El Estado recula en el sur

Varios guardias civiles llevan el féretro a la Catedral de Pamplona durante el funeral de uno de los guardias civiles fallecidos en Barbate. EP / Eduardo Sanz
Varios guardias civiles llevan el féretro a la Catedral de Pamplona durante el funeral de uno de los guardias civiles fallecidos en Barbate. EP / Eduardo Sanz
El Estado recula en el sur

La escandalosa desproporción de recursos entre narcotraficantes y guardias civiles en las lindes marítimas con Marruecos me trae a la memoria el desenfadado dicho medieval sobre la lucha de moros y cristianos a orillas del Duero: "Vinieron los sarracenos y nos molieron a palos, pues Dios ayuda a los malos cuando son más que los buenos".

La moraleja de lo ocurrido el viernes por la noche en el puerto de Barbate es devastadora. Los malos son más y mejores que los buenos. Y lo que es peor, cuentan con un enjambre de simpatizantes que les jalean mientras asesinan a dos agentes del orden encargados de impedir el tráfico de drogas para proteger la salud de los españoles.

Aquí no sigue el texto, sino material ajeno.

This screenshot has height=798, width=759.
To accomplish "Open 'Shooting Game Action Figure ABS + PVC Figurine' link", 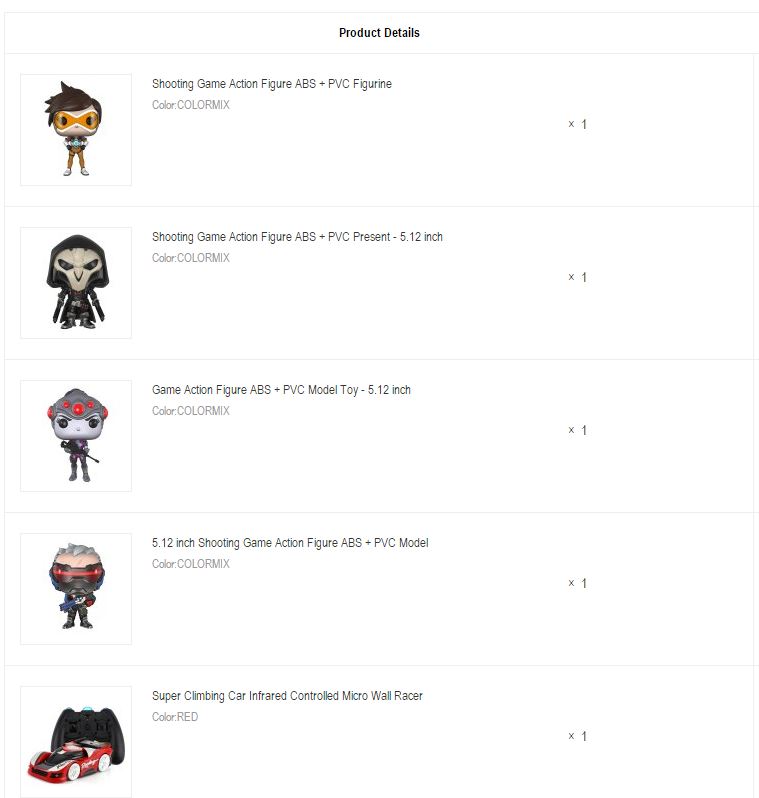I will (272, 84).
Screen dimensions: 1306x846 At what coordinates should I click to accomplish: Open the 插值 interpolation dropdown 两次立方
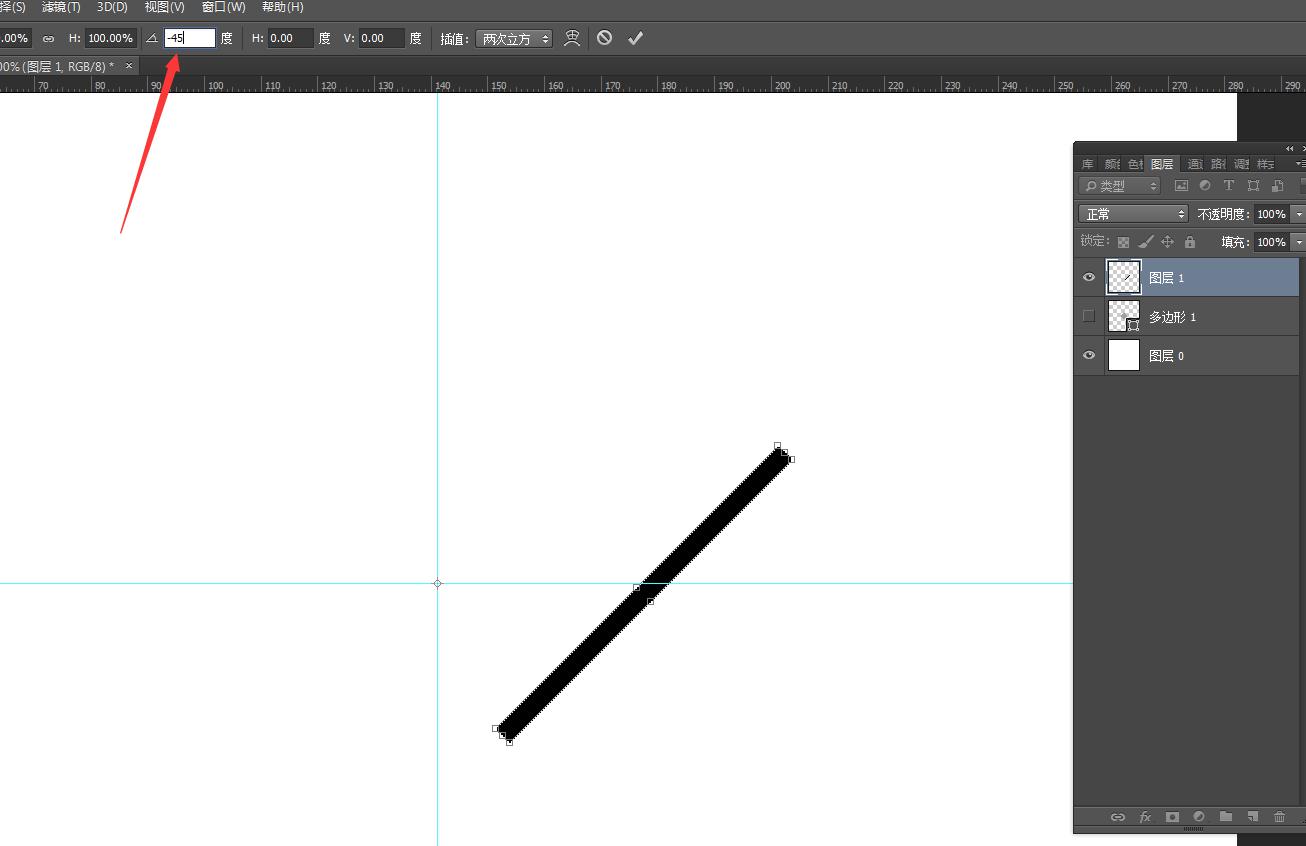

Mal vamos si la opinión pública compra la idea de que en ese territorio ha desaparecido la autoridad del Estado por falta de medios para ejercerla. Si Hobbes levantara la cabeza tendría que poner al Campo de Gibraltar como ejemplo de que su "leviatán" se acaba de pasear cautivo y desarmado por Barbate. Hablo del derecho del pueblo soberano a usar la violencia legal contra la minoría insumisa en nombre de la mayoría cumplidora. Pero el pasado fin de semana vimos algo parecido a la claudicación televisada del Estado frente a unas arrogantes bandas criminales.

El asunto es de mayor cuantía. Y no se resuelve con la dimisión del ministro del Interior o una ruidosa sesión parlamentaria con unos a favor de Marlaska y otros en contra (el PP pretende su reprobación en ambas Cámaras). No hace falta nada de eso para culpar sin rodeos al Ejecutivo de que las impotentes patrulleras de la Guardia Civil duerman averiadas en una nave-trastero mientras las potentes narcolanchas juegan a convertir la desigualdad de fuerzas en un circo.

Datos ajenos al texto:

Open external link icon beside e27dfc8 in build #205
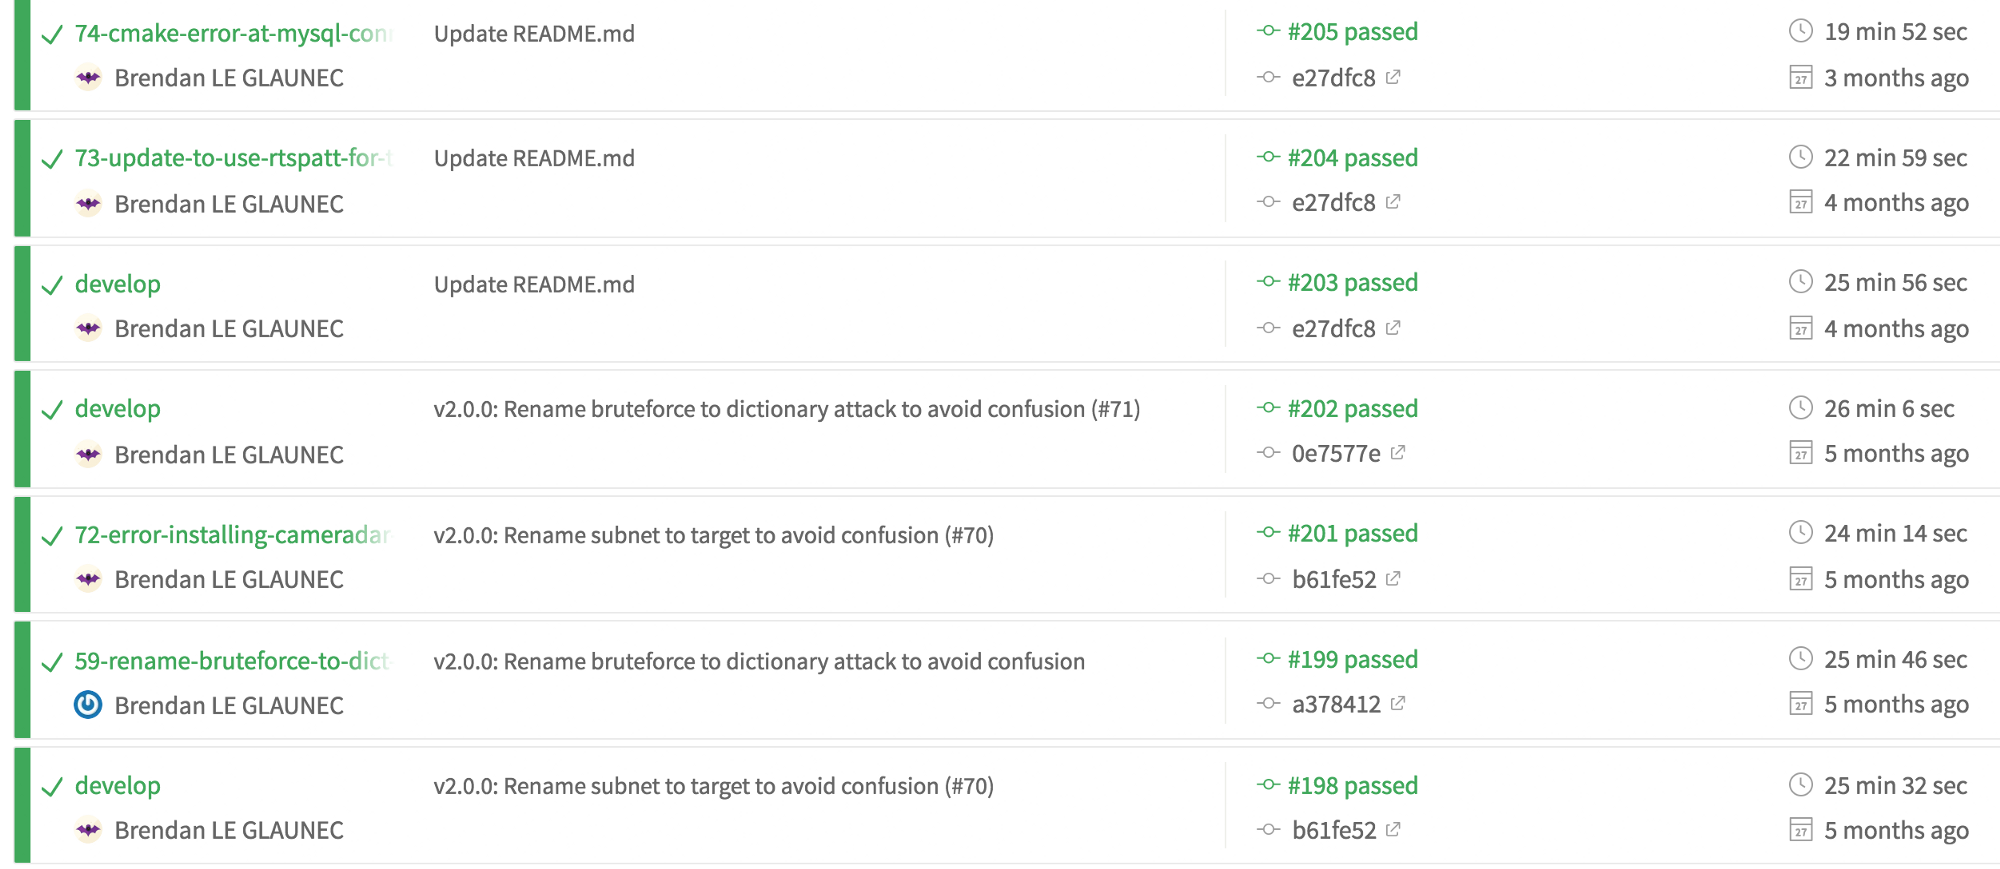Screen dimensions: 2000x869 [x=1393, y=77]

Dicho sea lo anterior en el terreno de lo tangible. Pero peor aún es la inmoralidad de un Gobierno insensible al luto por el asesinato de dos servidores públicos:

Los guardias civiles David Pérez y Miguel Ángel González murieron a bordo de una zodiac de 5 metros por la deliberada embestida de una narcolancha tres veces más grande y diez veces más pesada. Pero veinticuatro horas después el Gobierno siguió considerando que su presencia en la Gala de los Goya era más importante que representar al Estado en alguna forma de duelo, compasión y solidaridad con las familias de las víctimas.

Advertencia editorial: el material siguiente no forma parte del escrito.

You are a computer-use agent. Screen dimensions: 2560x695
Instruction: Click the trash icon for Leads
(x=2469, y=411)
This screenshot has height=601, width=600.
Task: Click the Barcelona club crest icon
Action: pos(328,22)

En la gran cumbre vallisoletana del cine español, con asistencia del presidente Sánchez, una vicepresidenta y algunos ministros, hubo ruidosos minutos de exaltación feminista y exhibicionismo moral por la guerra de Gaza. Me parece bien. Pero ni un solo minuto de silencio compasivo en memoria de dos servidores del Estado muertos solo veinticuatro horas antes. Y eso me pareció mal.